- [Item coordinate data]:
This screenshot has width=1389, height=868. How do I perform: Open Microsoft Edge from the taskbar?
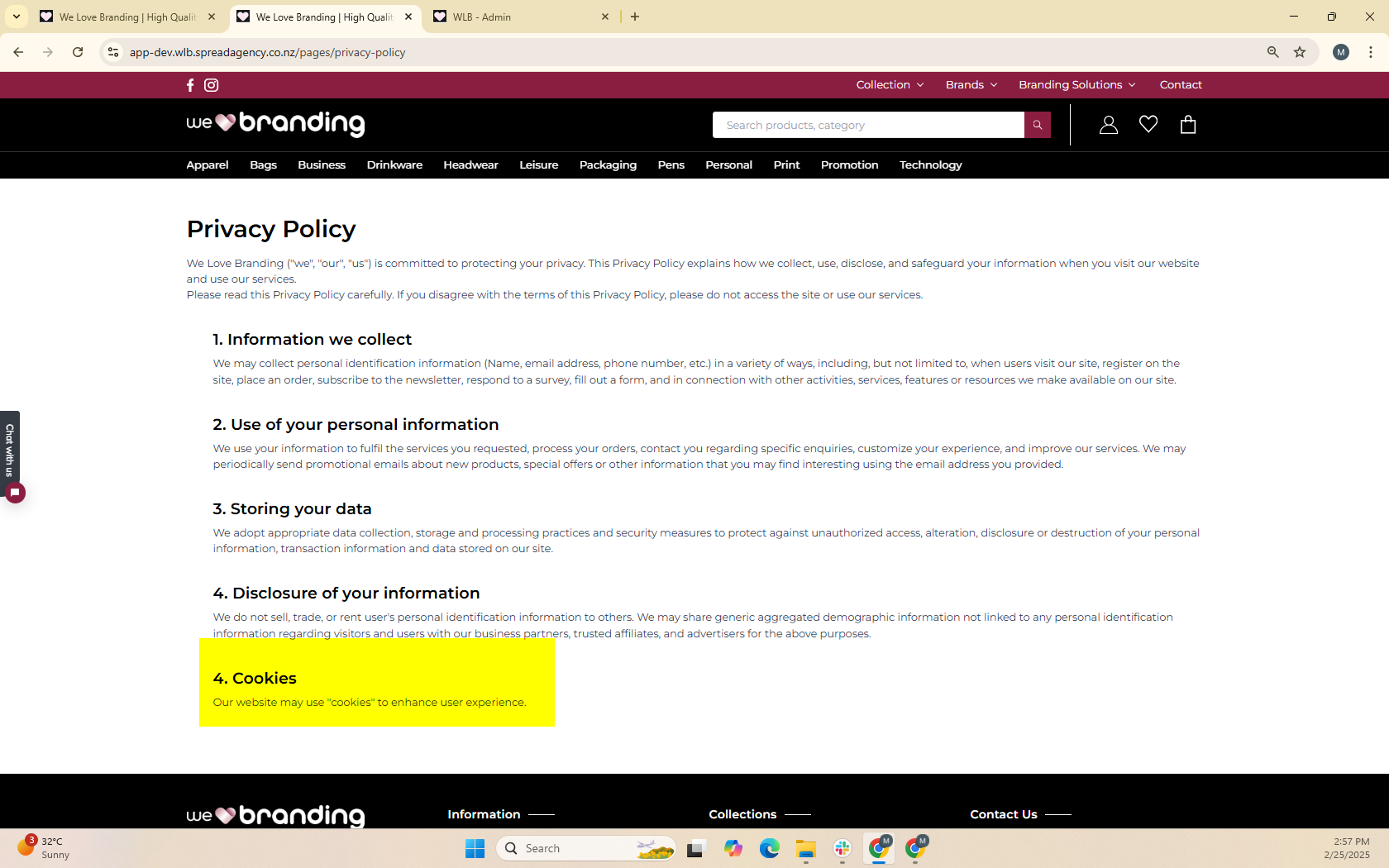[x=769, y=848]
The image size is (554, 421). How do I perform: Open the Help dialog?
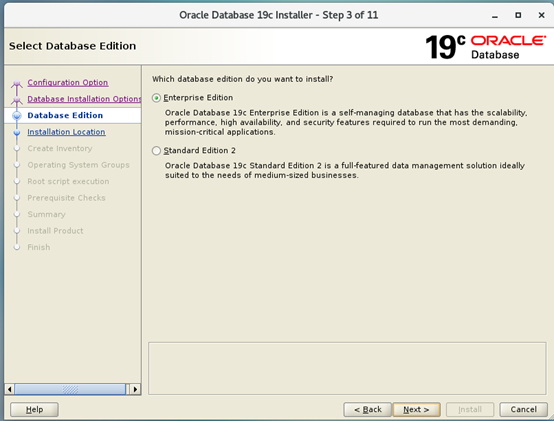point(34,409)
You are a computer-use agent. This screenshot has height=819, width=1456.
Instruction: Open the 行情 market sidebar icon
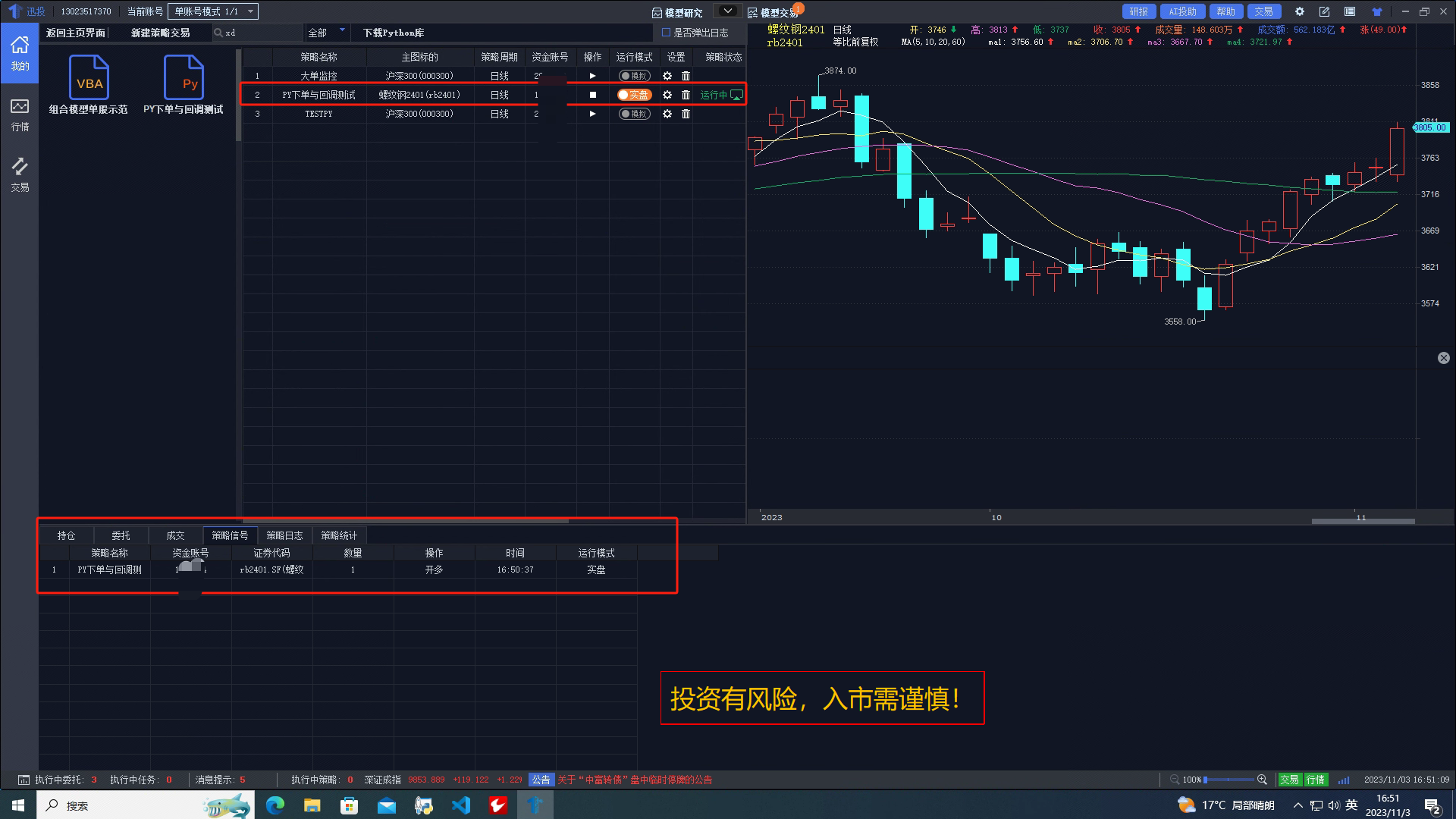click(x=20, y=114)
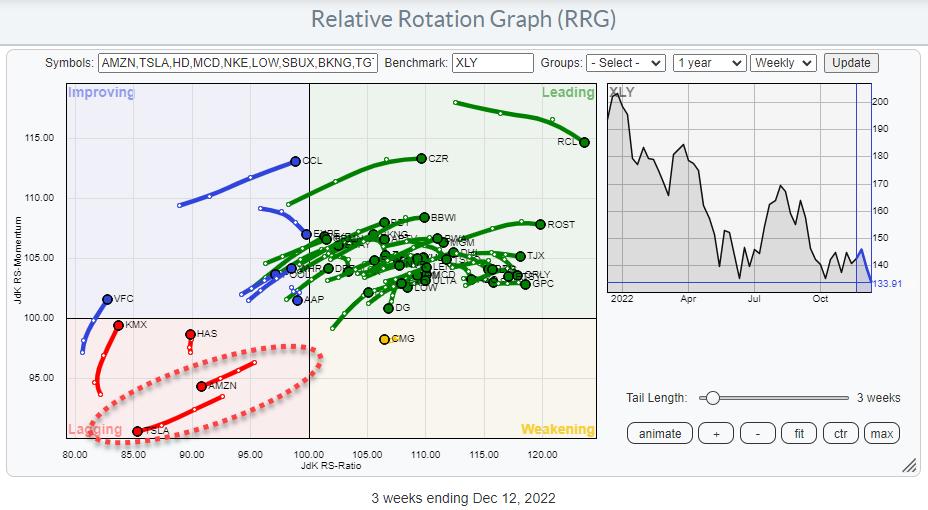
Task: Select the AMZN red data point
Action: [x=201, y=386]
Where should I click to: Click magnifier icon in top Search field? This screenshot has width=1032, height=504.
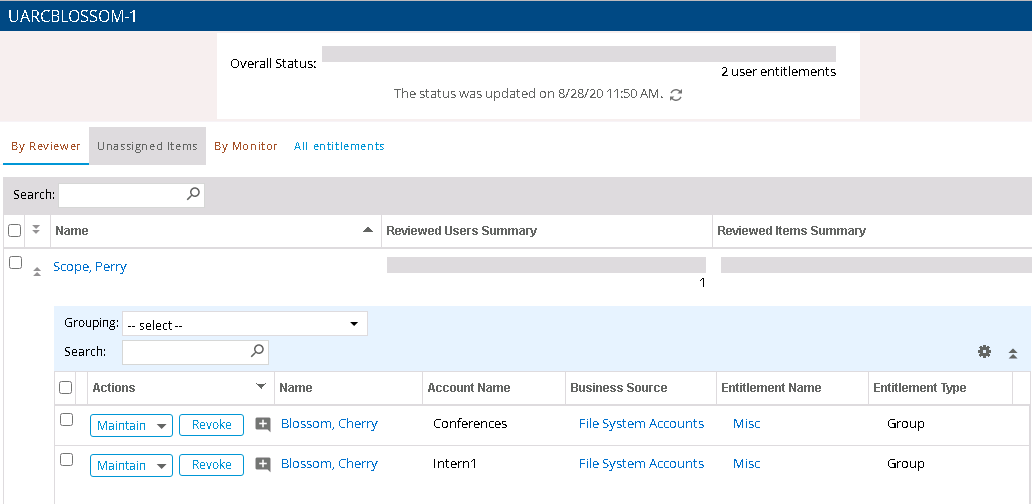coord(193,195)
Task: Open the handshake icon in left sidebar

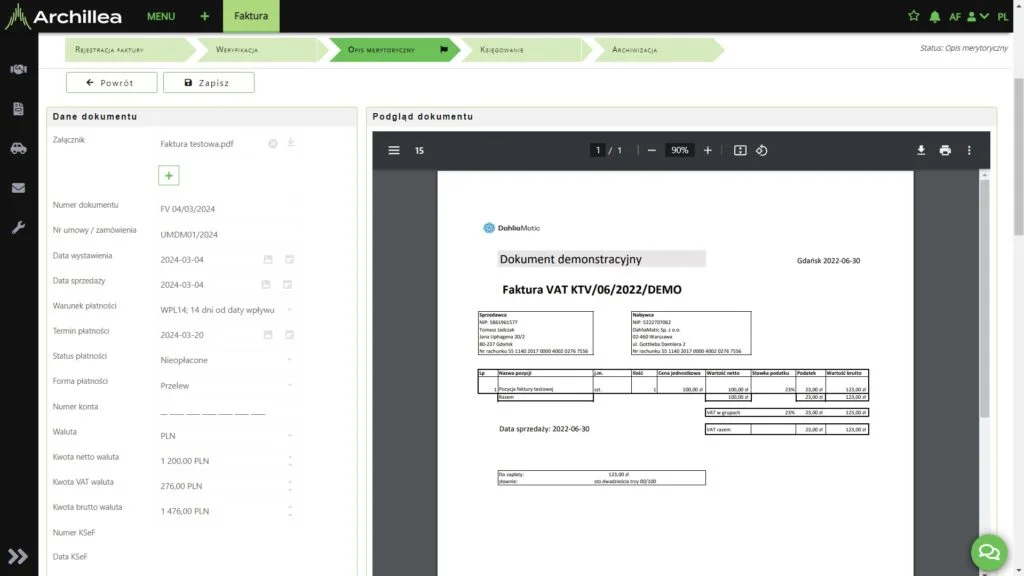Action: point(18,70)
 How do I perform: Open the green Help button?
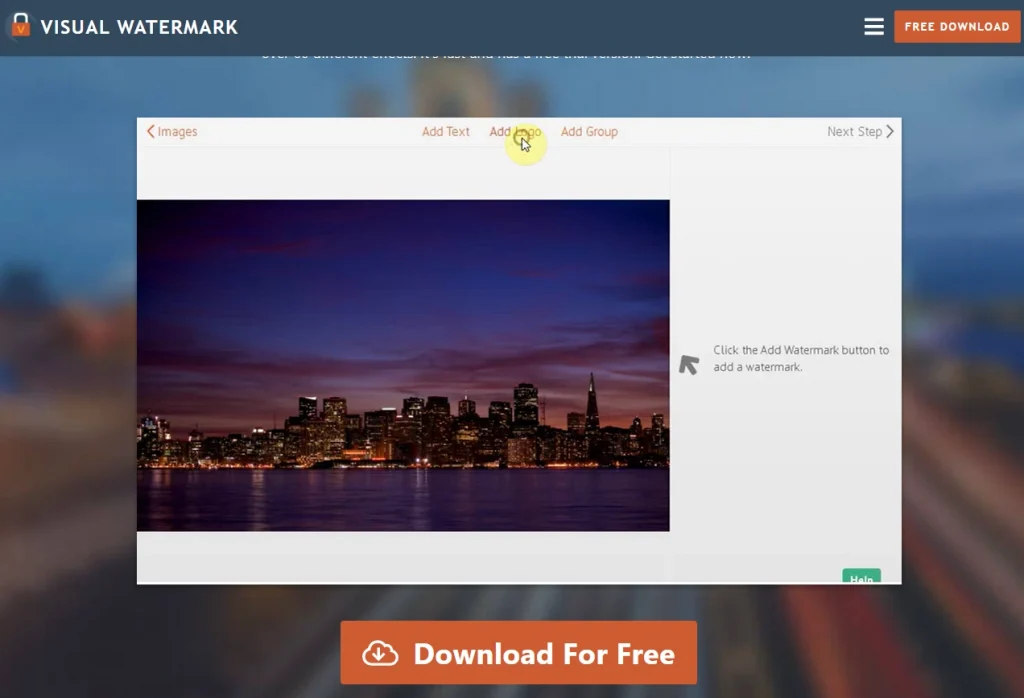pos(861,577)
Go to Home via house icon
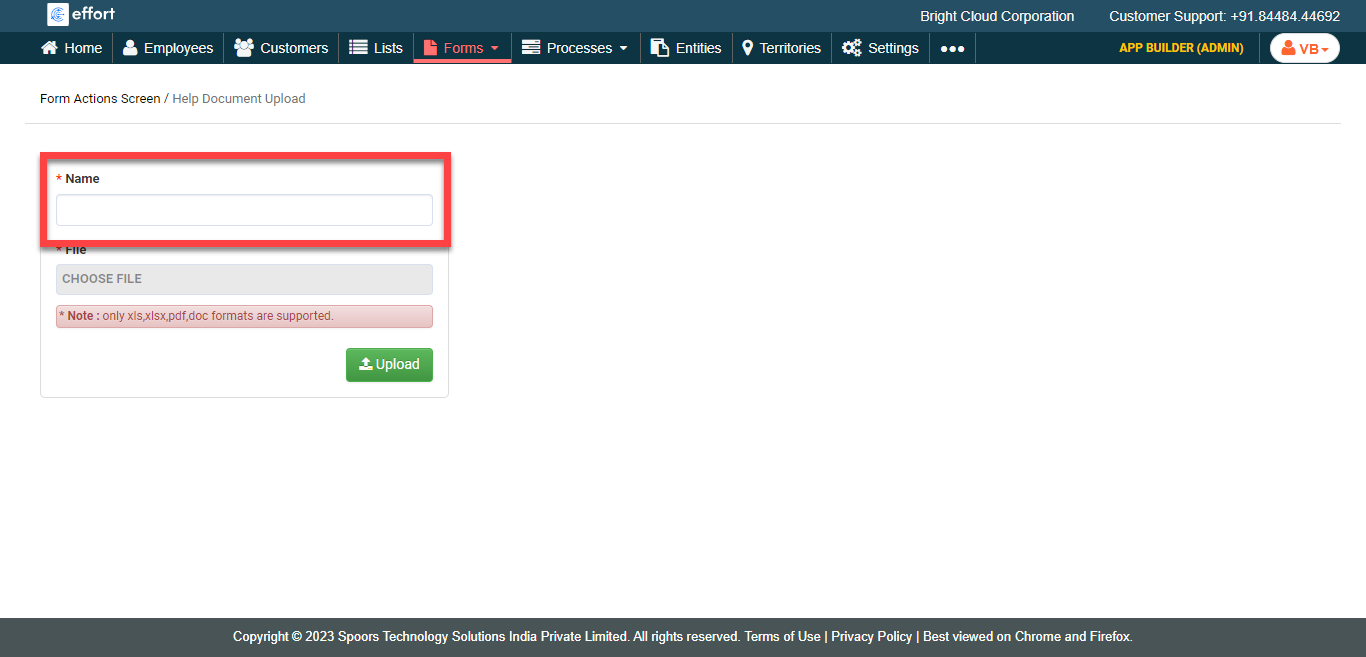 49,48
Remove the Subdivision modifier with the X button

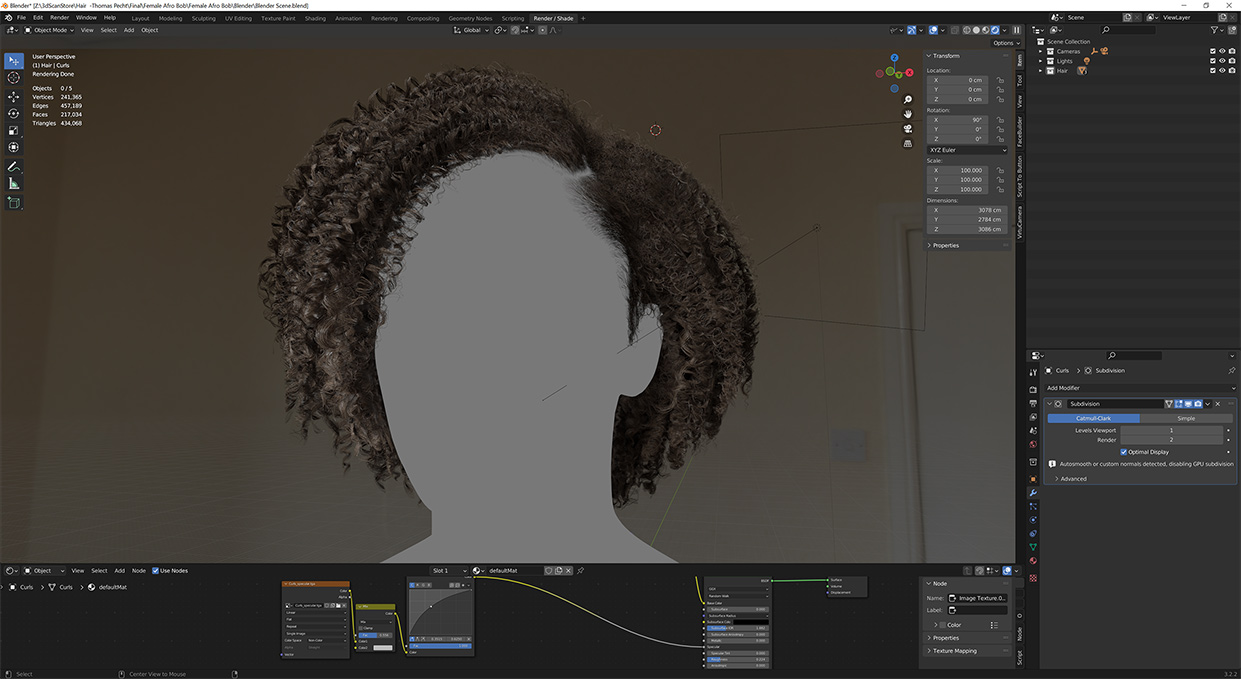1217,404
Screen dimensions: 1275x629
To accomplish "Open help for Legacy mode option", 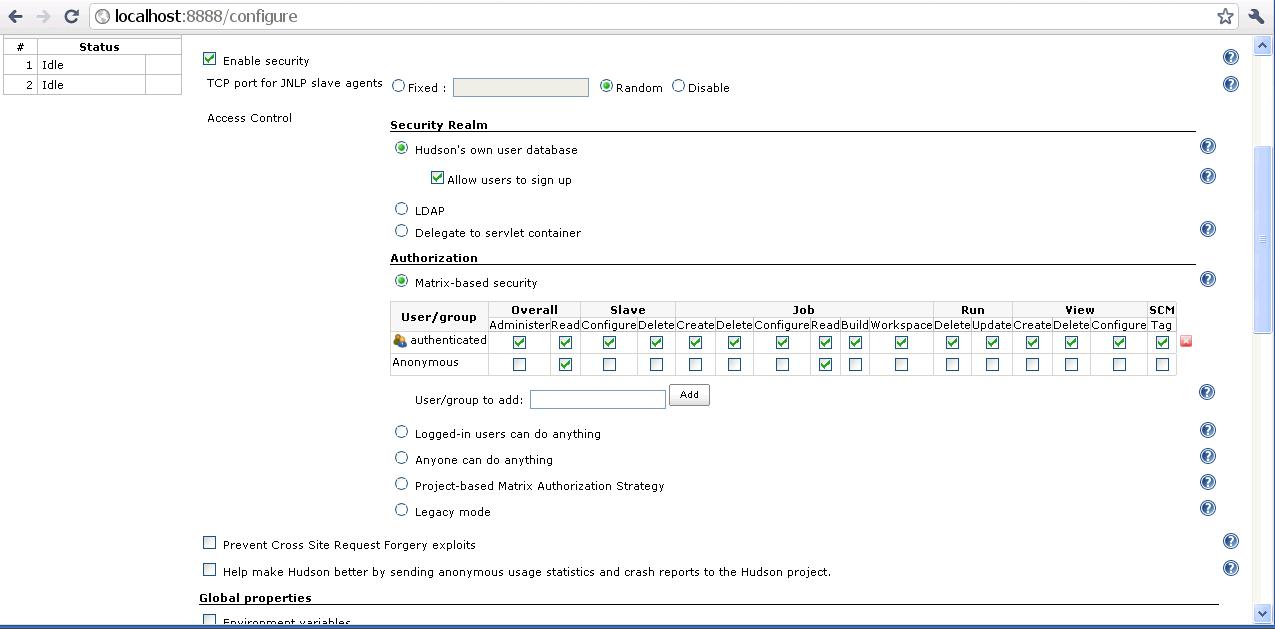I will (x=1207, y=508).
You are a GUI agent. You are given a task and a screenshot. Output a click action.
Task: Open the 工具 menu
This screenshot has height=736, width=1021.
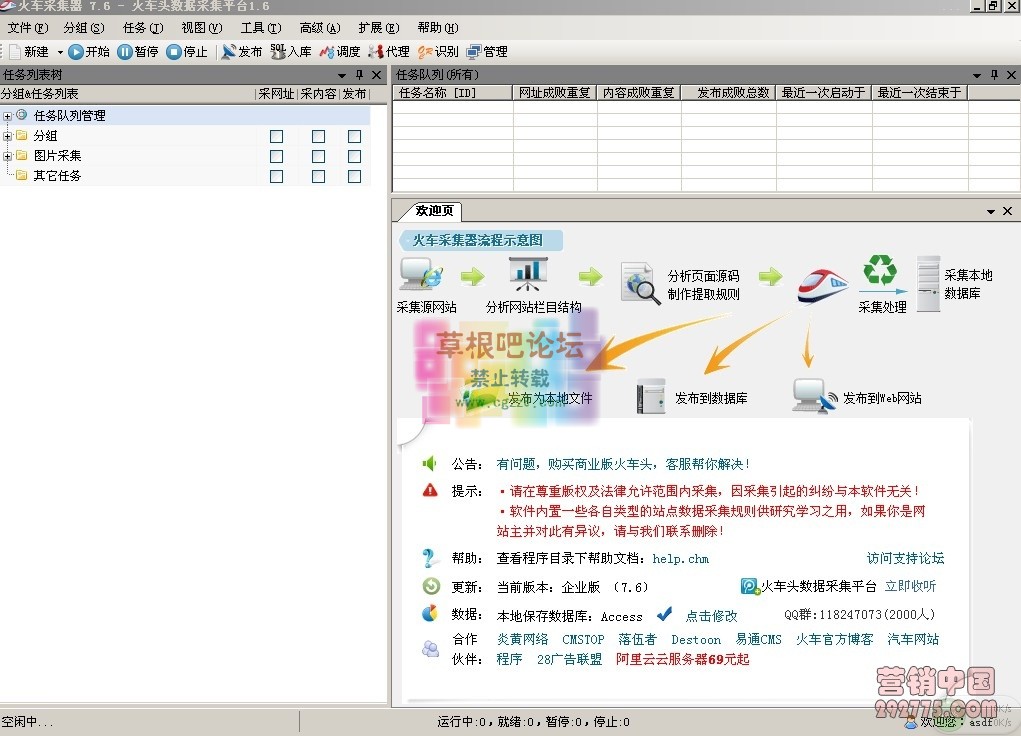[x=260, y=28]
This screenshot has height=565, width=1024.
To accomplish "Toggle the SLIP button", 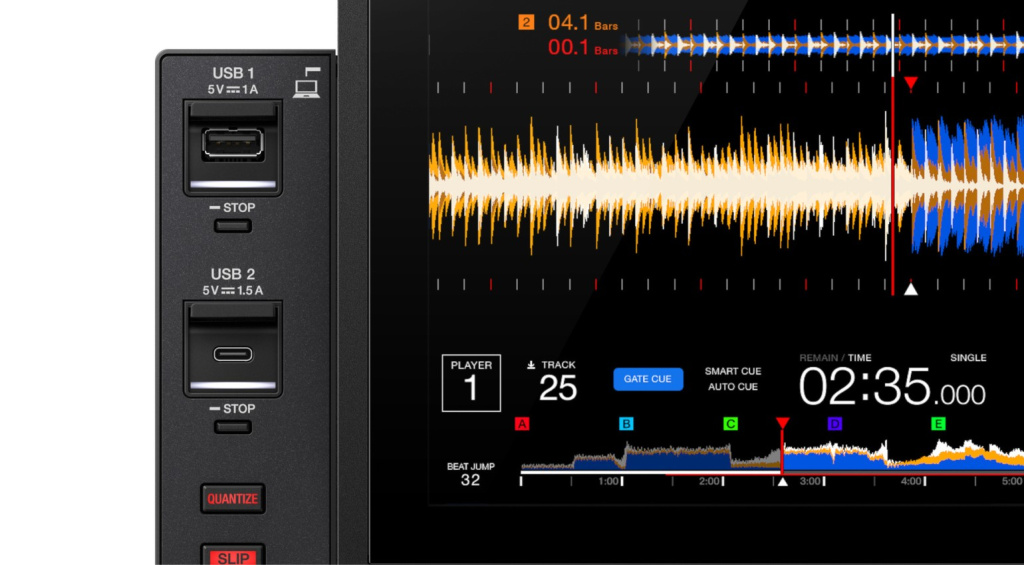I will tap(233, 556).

- [Task prompt]:
Copy the data above word for word, from the line containing "The image size" through the line containing "Action: [x=201, y=386]", both included. Omit the pictures.

- [Answer to this exercise]:
The image size is (554, 421). How do I perform: Open the Help dialog?
point(34,409)
You are a computer-use agent. This screenshot has height=819, width=1456.
Instruction: Open the 行情 market sidebar icon
click(x=20, y=114)
Task: Select the AMZN red data point
Action: [x=201, y=386]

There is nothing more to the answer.